GIVEN PROBLEM:
Write the next part of the mailing-list thread on gate debugging below, starting right after its last sentence.

DOCUMENT SEGMENT:
[openstack-dev] [all] gate debugging
Sean Dague
sean at dague.net
Thu Aug 28 18:16:31 UTC 2014
On 08/28/2014 02:07 PM, Joe Gordon wrote:
>
>
>
> On Thu, Aug 28, 2014 at 10:17 AM, Sean Dague <sean at dague.net
> <mailto:sean at dague.net>> wrote:
>
> On 08/28/2014 12:48 PM, Doug Hellmann wrote:
> >
> > On Aug 27, 2014, at 5:56 PM, Sean Dague <sean at dague.net
> <mailto:sean at dague.net>> wrote:
> >
> >> On 08/27/2014 05:27 PM, Doug Hellmann wrote:
> >>>
> >>> On Aug 27, 2014, at 2:54 PM, Sean Dague <sean at dague.net
> <mailto:sean at dague.net>> wrote:
> >>>
> >>>> Note: thread intentionally broken, this is really a different
> topic.
> >>>>
> >>>> On 08/27/2014 02:30 PM, Doug Hellmann wrote:>
> >>>>> On Aug 27, 2014, at 1:30 PM, Chris Dent <chdent at redhat.com
> <mailto:chdent at redhat.com>> wrote:
> >>>>>
> >>>>>> On Wed, 27 Aug 2014, Doug Hellmann wrote:
> >>>>>>
> >>>>>>> I have found it immensely helpful, for example, to have a
> written set
> >>>>>>> of the steps involved in creating a new library, from
> importing the
> >>>>>>> git repo all the way through to making it available to other
> projects.
> >>>>>>> Without those instructions, it would have been much harder
> to split up
> >>>>>>> the work. The team would have had to train each other by word of
> >>>>>>> mouth, and we would have had constant issues with inconsistent
> >>>>>>> approaches triggering different failures. The time we spent
> building
> >>>>>>> and verifying the instructions has paid off to the extent
> that we even
> >>>>>>> had one developer not on the core team handle a graduation
> for us.
> >>>>>>
> >>>>>> +many more for the relatively simple act of just writing
> stuff down
> >>>>>
> >>>>> "Write it down.” is my theme for Kilo.
> >>>>
> >>>> I definitely get the sentiment. "Write it down" is also hard
> when you
> >>>> are talking about things that do change around quite a bit.
> OpenStack as
> >>>> a whole sees 250 - 500 changes a week, so the interaction
> pattern moves
> >>>> around enough that it's really easy to have *very* stale
> information
> >>>> written down. Stale information is even more dangerous than no
> >>>> information some times, as it takes people down very wrong paths.
> >>>>
> >>>> I think we break down on communication when we get into a
> conversation
> >>>> of "I want to learn gate debugging" because I don't quite know
> what that
> >>>> means, or where the starting point of understanding is. So those
> >>>> intentions are well meaning, but tend to stall. The reality was
> there
> >>>> was no road map for those of us that dive in, it's just
> understanding
> >>>> how OpenStack holds together as a whole and where some of the
> high risk
> >>>> parts are. And a lot of that comes with days staring at code
> and logs
> >>>> until patterns emerge.
> >>>>
> >>>> Maybe if we can get smaller more targeted questions, we can
> help folks
> >>>> better? I'm personally a big fan of answering the targeted
> questions
> >>>> because then I also know that the time spent exposing that
> information
> >>>> was directly useful.
> >>>>
> >>>> I'm more than happy to mentor folks. But I just end up finding
> the "I
> >>>> want to learn" at the generic level something that's hard to
> grasp onto
> >>>> or figure out how we turn it into action. I'd love to hear more
> ideas
> >>>> from folks about ways we might do that better.

RECORDED INFORMATION:
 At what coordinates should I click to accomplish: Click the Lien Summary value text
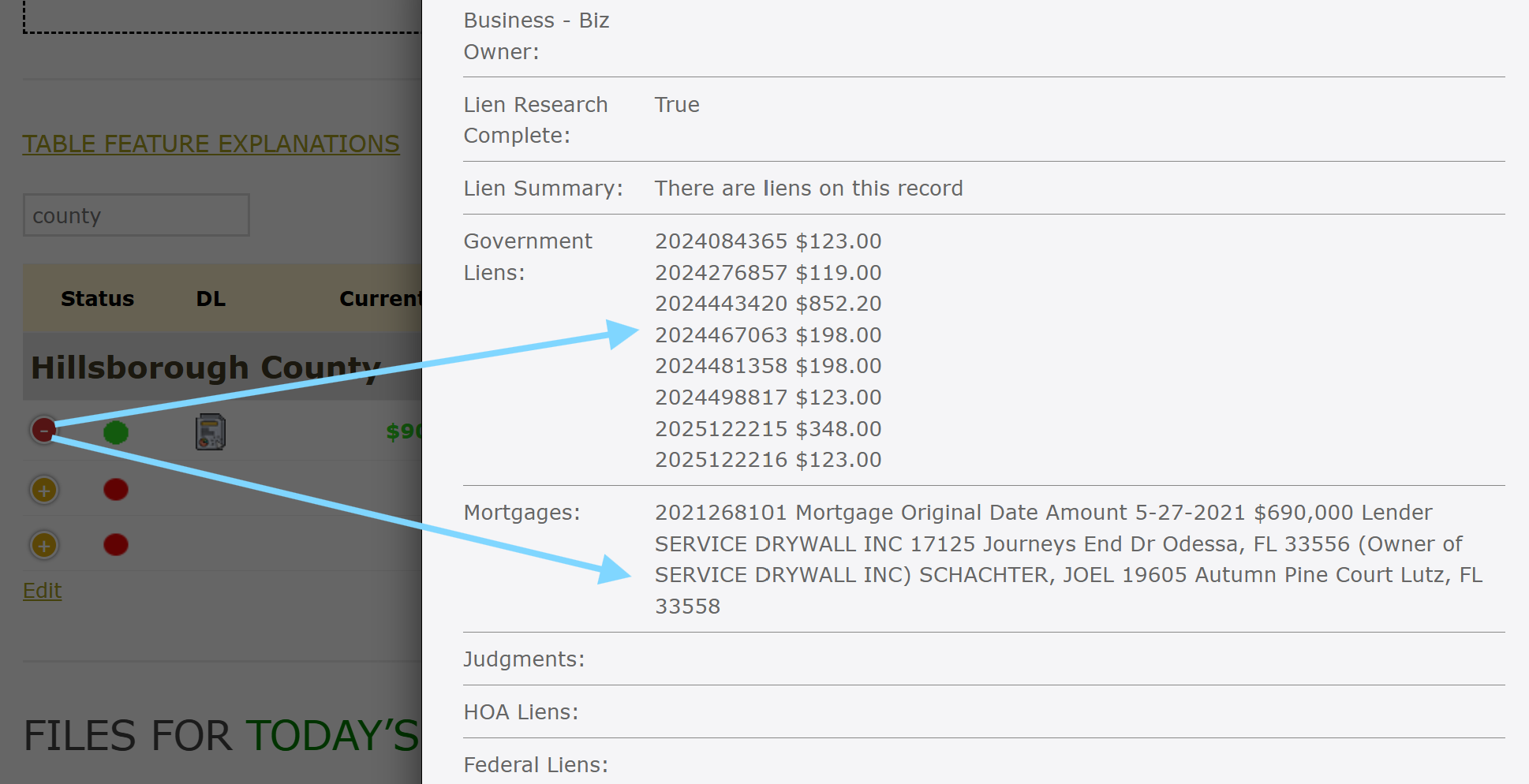[809, 189]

RESPONSE TO THE EXERCISE:
> >>>
> >>> You and a few others have developed an expertise in this
> important skill. I am so far away from that level of expertise that
> I don’t know the questions to ask. More often than not I start with
> the console log, find something that looks significant, spend an
> hour or so tracking it down, and then have someone tell me that it
> is a red herring and the issue is really some other thing that they
> figured out very quickly by looking at a file I never got to.
> >>>
> >>> I guess what I’m looking for is some help with the patterns.
> What made you think to look in one log file versus another? Some of
> these jobs save a zillion little files, which ones are actually
> useful? What tools are you using to correlate log entries across all
> of those files? Are you doing it by hand? Is logstash useful for
> that, or is that more useful for finding multiple occurrences of the
> same issue?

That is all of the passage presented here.